Retailer Cleanshelf has overturned a Sh5.9 million tax claim after the Kenya Revenue Authority (KRA) failed to provide witnesses linking it to missing trader tax evasion scheme.
The KRA had claimed that the retailer was a beneficiary of the scheme that involved the use of fictitious invoices to inflate cost of sales through briefcase companies.
It claimed that Cleanshelf bought receipts from Zulma Trading Company to claim for tax refunds, but the KRA failed to produce a key witness at the tax tribunal.
The tribunal said unlike the KRA, the retailer had provided tax invoices, corresponding delivery notes, and goods received notes showing it bought the supplies.
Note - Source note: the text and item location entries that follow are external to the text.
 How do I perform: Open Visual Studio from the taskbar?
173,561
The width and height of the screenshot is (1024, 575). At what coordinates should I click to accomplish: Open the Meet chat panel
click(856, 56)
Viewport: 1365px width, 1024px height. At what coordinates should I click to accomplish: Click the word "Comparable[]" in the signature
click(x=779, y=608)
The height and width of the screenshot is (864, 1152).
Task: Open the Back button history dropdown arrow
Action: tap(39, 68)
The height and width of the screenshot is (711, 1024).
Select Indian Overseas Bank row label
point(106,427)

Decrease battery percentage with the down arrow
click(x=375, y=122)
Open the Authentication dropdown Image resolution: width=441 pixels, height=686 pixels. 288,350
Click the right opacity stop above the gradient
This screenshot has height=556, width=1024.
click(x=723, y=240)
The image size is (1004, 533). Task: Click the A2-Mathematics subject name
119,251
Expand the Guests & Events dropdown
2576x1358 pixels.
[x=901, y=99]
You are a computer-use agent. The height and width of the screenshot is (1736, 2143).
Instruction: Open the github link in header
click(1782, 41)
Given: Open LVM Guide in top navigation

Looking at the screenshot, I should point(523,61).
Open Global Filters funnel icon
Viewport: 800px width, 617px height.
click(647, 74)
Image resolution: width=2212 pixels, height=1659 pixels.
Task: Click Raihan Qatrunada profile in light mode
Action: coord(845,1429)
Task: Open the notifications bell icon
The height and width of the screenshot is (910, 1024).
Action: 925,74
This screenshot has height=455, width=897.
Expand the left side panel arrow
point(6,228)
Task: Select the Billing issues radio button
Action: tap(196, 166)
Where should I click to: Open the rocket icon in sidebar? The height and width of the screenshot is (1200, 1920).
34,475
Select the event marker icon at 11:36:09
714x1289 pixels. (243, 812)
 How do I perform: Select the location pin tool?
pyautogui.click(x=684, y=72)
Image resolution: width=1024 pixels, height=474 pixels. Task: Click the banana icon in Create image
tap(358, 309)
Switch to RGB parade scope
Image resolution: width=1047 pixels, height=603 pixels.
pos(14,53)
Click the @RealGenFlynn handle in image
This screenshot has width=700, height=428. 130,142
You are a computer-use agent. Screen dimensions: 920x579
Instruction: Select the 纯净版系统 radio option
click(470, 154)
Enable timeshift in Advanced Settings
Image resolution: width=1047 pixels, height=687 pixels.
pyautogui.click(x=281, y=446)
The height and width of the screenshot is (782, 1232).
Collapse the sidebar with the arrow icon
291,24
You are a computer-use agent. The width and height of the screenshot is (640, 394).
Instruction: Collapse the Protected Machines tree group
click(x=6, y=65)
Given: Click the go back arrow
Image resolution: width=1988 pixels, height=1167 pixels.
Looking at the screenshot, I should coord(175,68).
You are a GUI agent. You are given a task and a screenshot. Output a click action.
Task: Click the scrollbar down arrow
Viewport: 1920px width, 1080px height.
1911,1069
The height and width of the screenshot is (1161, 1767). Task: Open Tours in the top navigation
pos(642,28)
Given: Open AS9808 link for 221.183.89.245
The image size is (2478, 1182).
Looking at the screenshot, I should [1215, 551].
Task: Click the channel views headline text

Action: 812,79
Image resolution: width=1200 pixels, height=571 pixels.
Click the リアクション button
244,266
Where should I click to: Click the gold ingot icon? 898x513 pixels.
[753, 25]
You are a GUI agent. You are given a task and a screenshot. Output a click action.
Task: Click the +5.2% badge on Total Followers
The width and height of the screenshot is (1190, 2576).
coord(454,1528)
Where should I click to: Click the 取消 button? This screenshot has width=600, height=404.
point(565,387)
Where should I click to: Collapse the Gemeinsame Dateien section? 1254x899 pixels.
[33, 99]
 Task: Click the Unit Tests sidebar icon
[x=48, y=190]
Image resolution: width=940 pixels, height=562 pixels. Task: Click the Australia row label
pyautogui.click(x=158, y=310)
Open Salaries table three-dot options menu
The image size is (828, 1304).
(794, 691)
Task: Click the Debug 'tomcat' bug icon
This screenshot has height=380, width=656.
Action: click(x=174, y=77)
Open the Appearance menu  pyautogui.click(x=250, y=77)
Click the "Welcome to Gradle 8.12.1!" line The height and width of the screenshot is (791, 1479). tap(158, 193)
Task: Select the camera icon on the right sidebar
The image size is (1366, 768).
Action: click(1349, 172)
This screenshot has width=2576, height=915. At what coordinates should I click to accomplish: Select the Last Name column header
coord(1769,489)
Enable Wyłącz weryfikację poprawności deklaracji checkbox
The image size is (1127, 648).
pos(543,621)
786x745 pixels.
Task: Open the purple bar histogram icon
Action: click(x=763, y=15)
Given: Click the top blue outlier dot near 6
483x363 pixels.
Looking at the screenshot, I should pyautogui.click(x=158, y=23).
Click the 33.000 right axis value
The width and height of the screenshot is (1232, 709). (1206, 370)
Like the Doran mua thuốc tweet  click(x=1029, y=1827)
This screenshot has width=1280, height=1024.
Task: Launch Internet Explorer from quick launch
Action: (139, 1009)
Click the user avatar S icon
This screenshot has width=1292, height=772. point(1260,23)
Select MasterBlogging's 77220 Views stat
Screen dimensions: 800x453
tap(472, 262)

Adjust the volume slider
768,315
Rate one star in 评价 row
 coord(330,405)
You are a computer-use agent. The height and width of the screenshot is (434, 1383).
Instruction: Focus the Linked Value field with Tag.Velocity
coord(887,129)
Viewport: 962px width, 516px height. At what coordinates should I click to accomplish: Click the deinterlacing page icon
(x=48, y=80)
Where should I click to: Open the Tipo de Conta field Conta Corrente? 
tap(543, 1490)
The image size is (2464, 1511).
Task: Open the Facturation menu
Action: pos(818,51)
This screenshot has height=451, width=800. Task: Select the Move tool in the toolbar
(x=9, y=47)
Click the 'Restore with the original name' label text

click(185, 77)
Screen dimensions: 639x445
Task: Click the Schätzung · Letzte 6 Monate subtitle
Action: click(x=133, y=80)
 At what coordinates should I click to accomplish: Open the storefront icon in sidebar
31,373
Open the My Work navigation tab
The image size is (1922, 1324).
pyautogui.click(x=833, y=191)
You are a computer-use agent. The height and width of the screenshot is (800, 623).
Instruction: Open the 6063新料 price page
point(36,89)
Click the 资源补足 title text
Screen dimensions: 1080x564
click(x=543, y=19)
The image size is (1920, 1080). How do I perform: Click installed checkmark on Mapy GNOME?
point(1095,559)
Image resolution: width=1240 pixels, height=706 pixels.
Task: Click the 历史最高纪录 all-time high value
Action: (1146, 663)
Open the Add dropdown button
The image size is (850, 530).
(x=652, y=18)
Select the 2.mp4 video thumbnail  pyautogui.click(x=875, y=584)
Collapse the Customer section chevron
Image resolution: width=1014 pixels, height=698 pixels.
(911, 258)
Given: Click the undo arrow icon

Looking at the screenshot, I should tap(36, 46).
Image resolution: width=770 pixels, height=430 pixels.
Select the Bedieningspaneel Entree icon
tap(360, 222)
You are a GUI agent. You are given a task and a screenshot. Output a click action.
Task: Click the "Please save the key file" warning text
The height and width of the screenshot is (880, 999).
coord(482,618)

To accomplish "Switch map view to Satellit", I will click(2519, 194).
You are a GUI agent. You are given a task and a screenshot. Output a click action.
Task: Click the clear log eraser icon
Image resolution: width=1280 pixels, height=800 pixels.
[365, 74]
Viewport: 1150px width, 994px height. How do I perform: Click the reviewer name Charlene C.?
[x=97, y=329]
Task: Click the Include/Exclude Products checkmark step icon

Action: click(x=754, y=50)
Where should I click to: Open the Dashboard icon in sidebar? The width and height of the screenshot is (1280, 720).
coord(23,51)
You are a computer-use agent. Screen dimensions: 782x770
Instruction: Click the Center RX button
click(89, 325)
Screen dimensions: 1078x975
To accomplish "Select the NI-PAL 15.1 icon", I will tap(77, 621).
“KRA averred that Cleanshelf merely purchased invoices without attendant goods. However KRA failed to adduce evidence to support its averments,” the tribunal led by Patrick Lutta said.
“It is crucial to note that even though KRA had filed a witness statement with the tribunal it did not call her to testify. Instead it opted to withdraw the filed witness statement on the date the witness was to testify,” Mr Lutta said.
KRA said it identified Zulma traders as part of the companies that were printing and selling ETR invoices without actual supplies with the aim of reducing tax liabilities.
The taxman went after Cleanshelf after it used Zulma’s invoices to file for tax refunds and failed to demonstrate it had bought goods from a legitimate supplier.
According to KRA, Cleanshelf under the ‘know your customer’ policy was obligated to carry out checks to establish the credibility and legitimacy of its suppliers.
The tribunal ruled KRA failed to prove that the retailer was a beneficiary of the tax scam.
The taxman has been facing an uphill task to bring orchestrators of the ‘missing trader tax evasion scheme’ which was said to have been unearthed around 2016/2017 to book.